Entre as empresas que criaram valor entre 2019 e 2023, Malvessi também cita Suzano, SLC, Totvs, Arrezo, Camil, Minerva, Irani e Kepler Weber.
A meritocracia, segundo o consultor, pode ser um fator de sucesso, mas somente quando associada a análises financeiras robustas. "Se você usa um conceito simplista, como o EBITDA, a meritocracia é furada. Não há como premiar desempenho real sem entender a qualidade do resultado".
No caso do ESG, o estudo mostra uma lacuna significativa entre discurso e a prática. Das 159 empresas analisadas, apenas 65 mencionam indicadores ESG na forma como avaliam o desempenho de seus gestores, e só 16 mostram o que realmente fazem. "Apenas 10% das empresas analisadas utilizam indicadores ESG de forma efetiva.

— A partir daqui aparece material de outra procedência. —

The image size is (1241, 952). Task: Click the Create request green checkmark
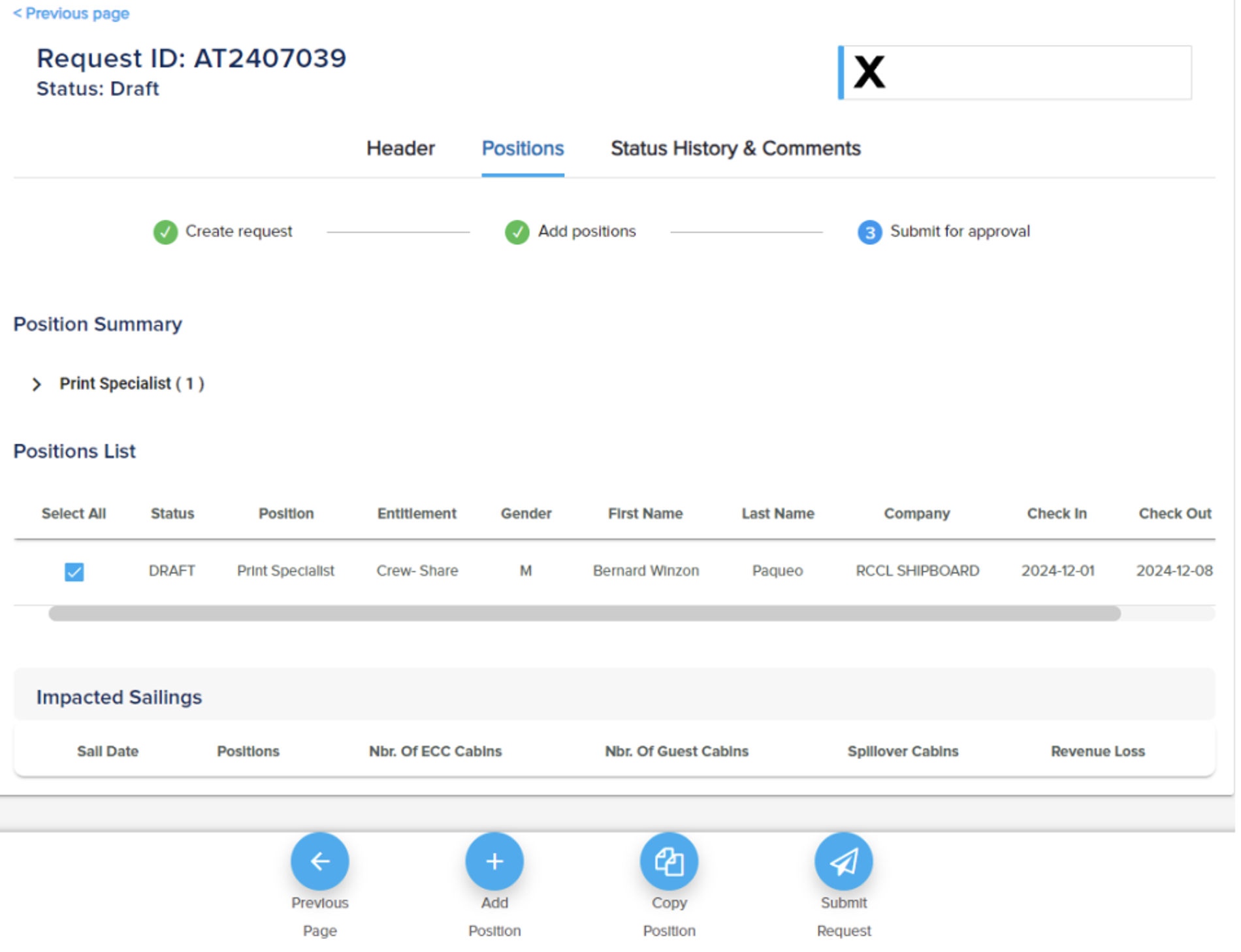click(165, 232)
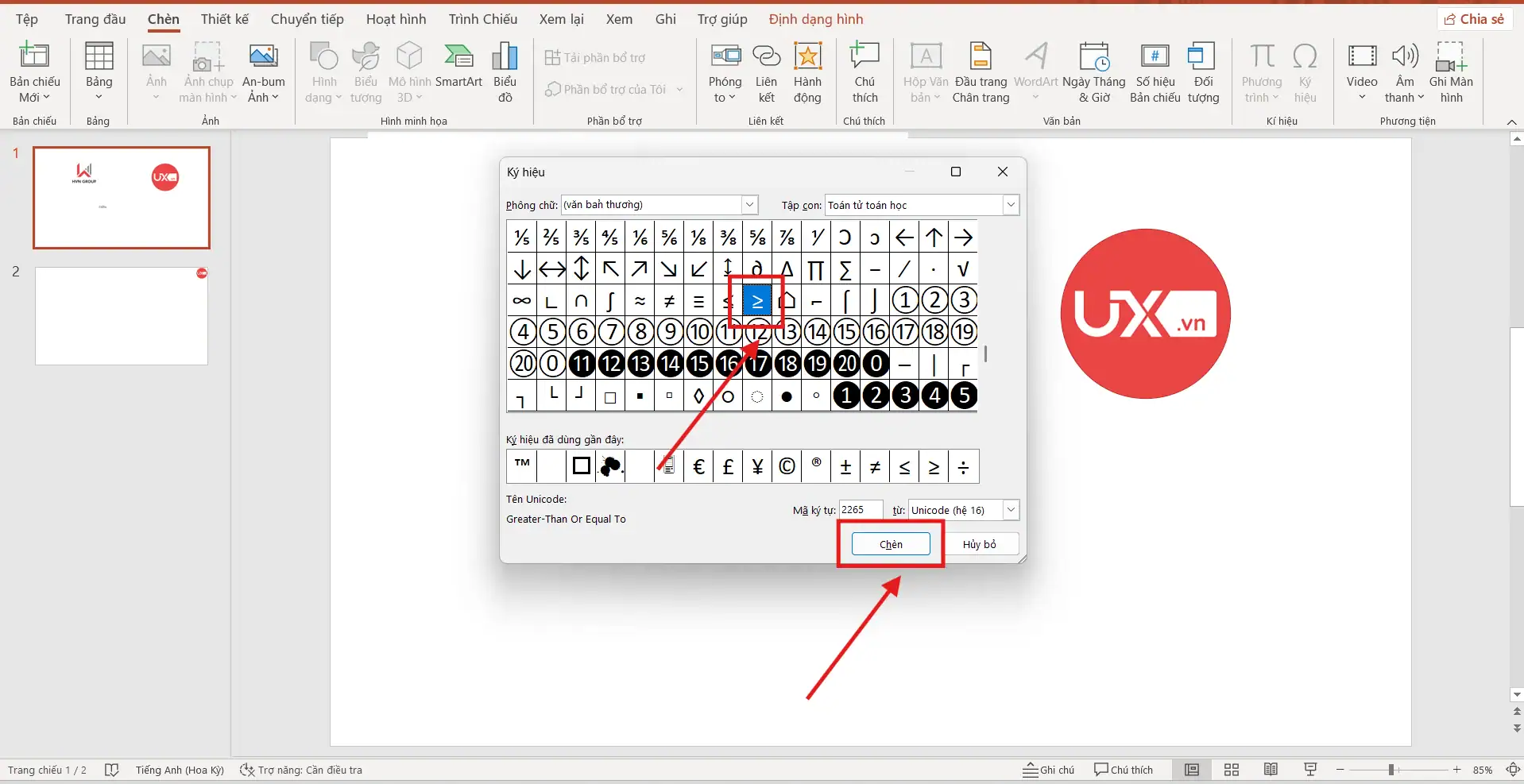Select the slide 2 thumbnail

coord(122,316)
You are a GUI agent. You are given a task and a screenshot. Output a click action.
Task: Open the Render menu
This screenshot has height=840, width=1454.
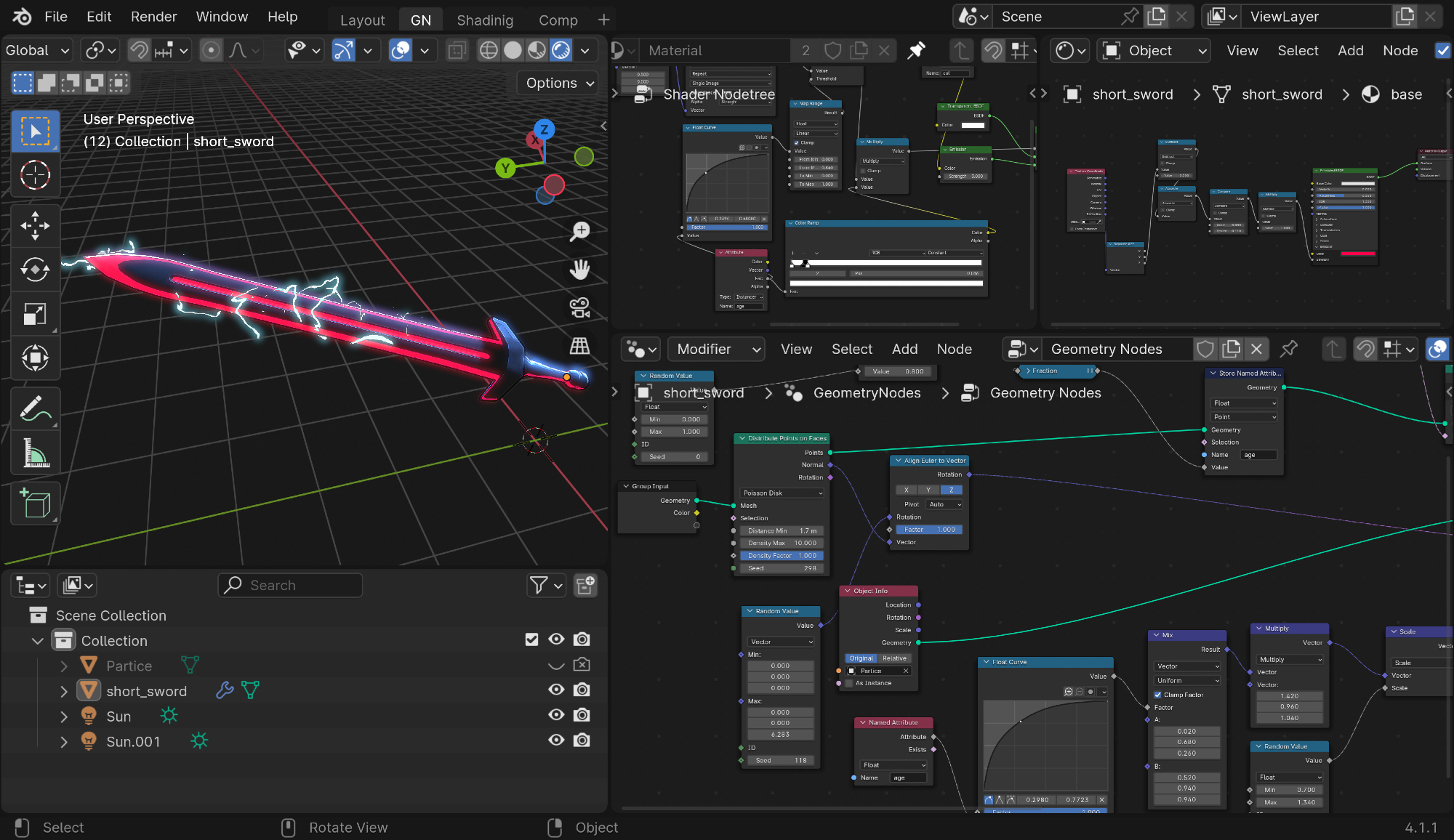pyautogui.click(x=153, y=17)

E, mesmo entre essas, o foco está quase exclusivamente em CO2. Capacitação, saúde e segurança, que são pilares essenciais, são negligenciados", alerta Oscar.
Investir em educação corporativa é um passo fundamental para impulsionar práticas ESG e a meritocracia em uma companhia. "Se eu der educação para as pessoas, tudo melhora: CO2, diversidade, turnover. A base de tudo é gente."
A transformação do mercado brasileiro exige uma análise crítica das atividades, o uso estratégico dos ativos e, acima de tudo, investimento em educação, destaca Malvessi.
“Uma empresa não tem prazo de validade; ela é criada para ser perpétua. Mas, para isso, precisa ser economicamente forte e bem gerida”, afirma. “A gestão de uma empresa é como a saúde de uma pessoa. Sem um diagnóstico preciso e ações direcionadas, os problemas apenas se agravam.”
No Brasil, o caminho para o sucesso passa por uma transformação cultural e educacional. Segundo Malvessi, investir em conhecimento, capacitação e uma gestão baseada em valor são as chaves para fortalecer as empresas e, consequentemente, a economia do país. "A diferença entre empresas fracas e fortes está na forma de pensar, de decidir e de agir. Se a empresa não reavaliar suas práticas e suas remunerações, ela ficará para trás".